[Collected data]
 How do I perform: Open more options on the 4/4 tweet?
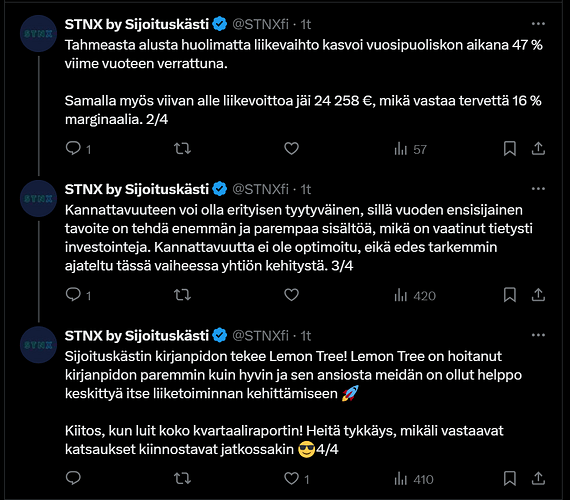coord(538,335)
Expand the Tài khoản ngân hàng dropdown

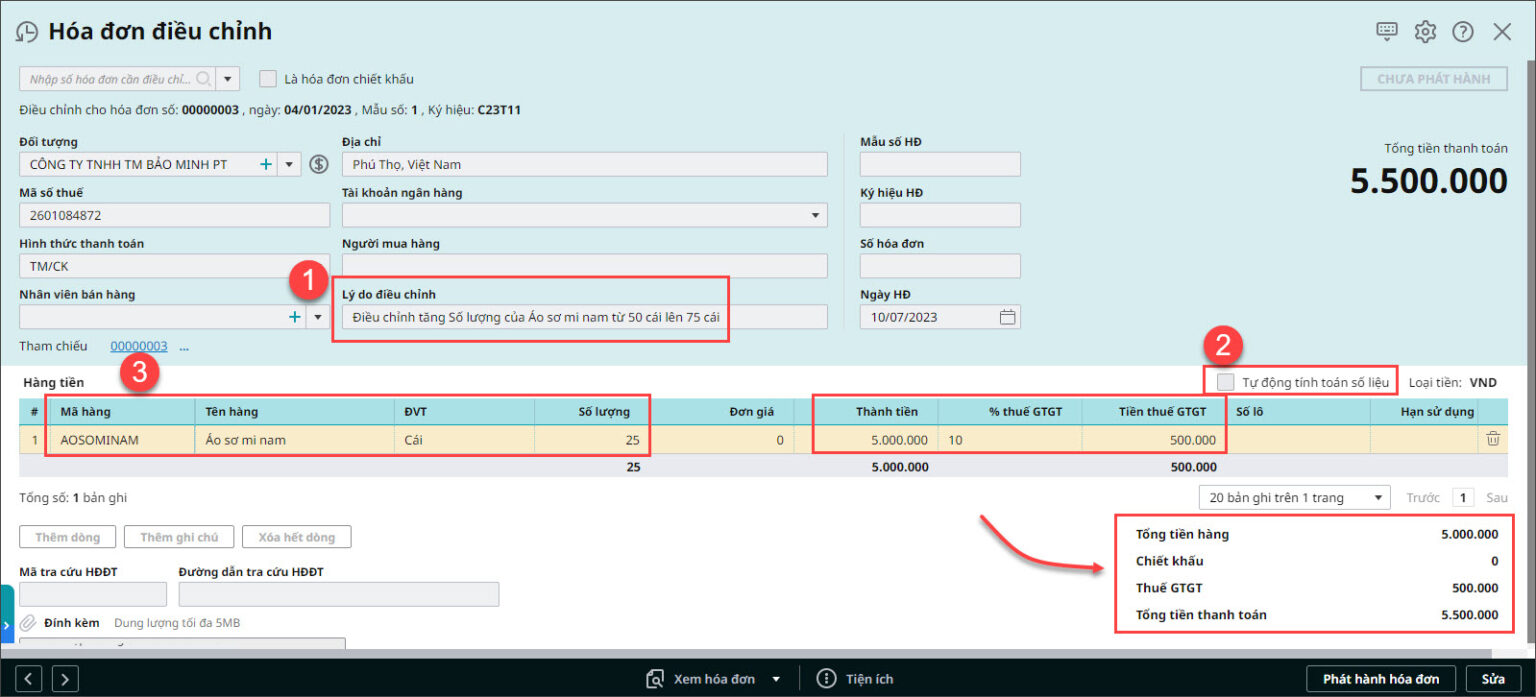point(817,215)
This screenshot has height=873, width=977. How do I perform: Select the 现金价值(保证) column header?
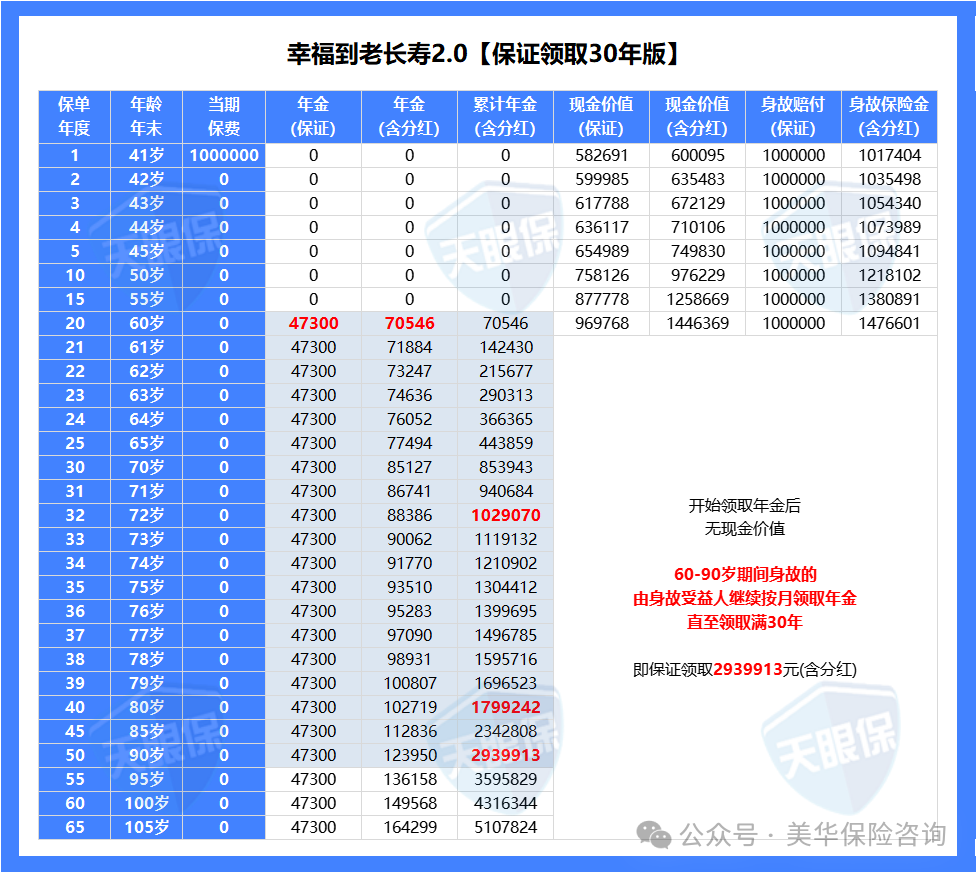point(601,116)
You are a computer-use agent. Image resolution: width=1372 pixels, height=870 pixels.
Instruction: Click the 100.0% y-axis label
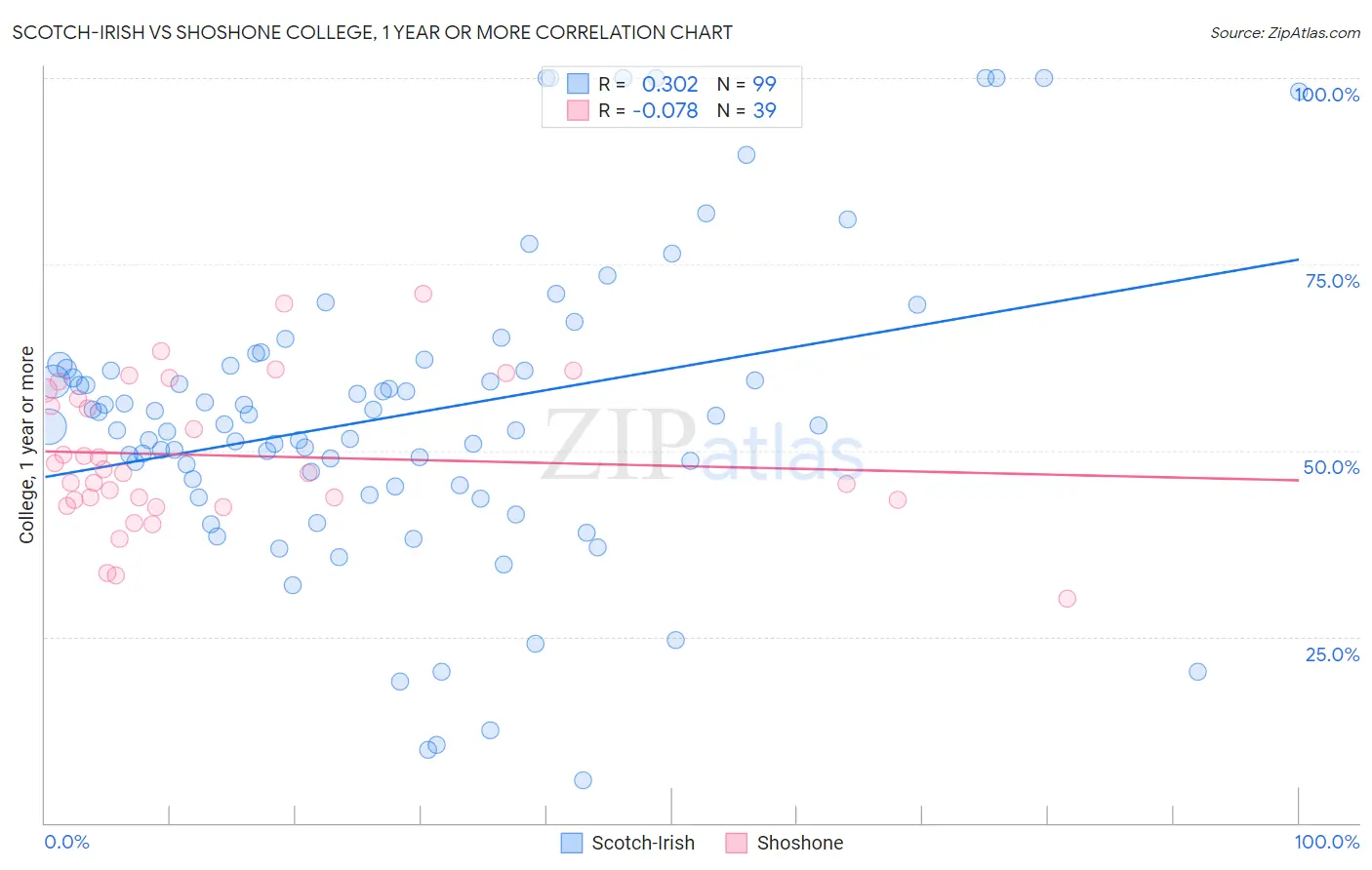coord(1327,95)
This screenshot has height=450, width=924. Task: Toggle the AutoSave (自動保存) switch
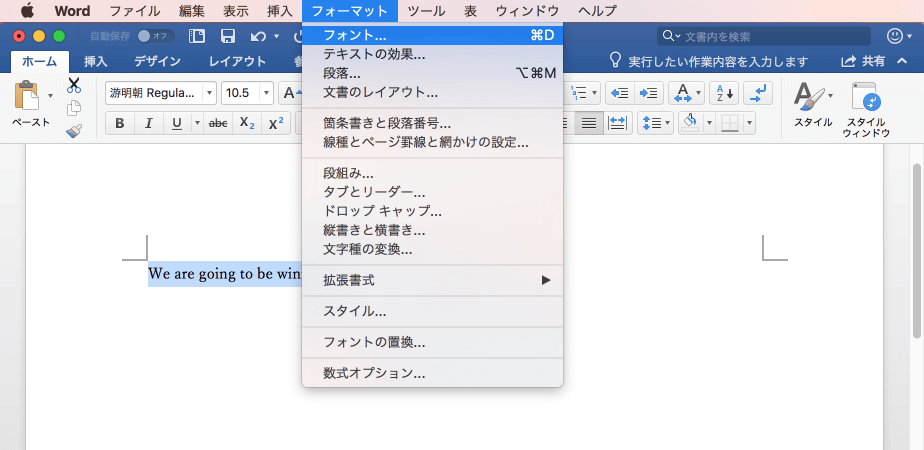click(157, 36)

### [WHAT YOU SHOULD DO]
Pictures are not part of the answer. Restate word for word the lines from the one with "You are a computer-use" through the last line of the records.

### [COMPLETED TASK]
You are a computer-use agent. Image resolution: width=1372 pixels, height=870 pixels.
Instruction: Click the 100.0% y-axis label
coord(1327,95)
This screenshot has height=450, width=924. Task: Toggle the AutoSave (自動保存) switch
click(157, 36)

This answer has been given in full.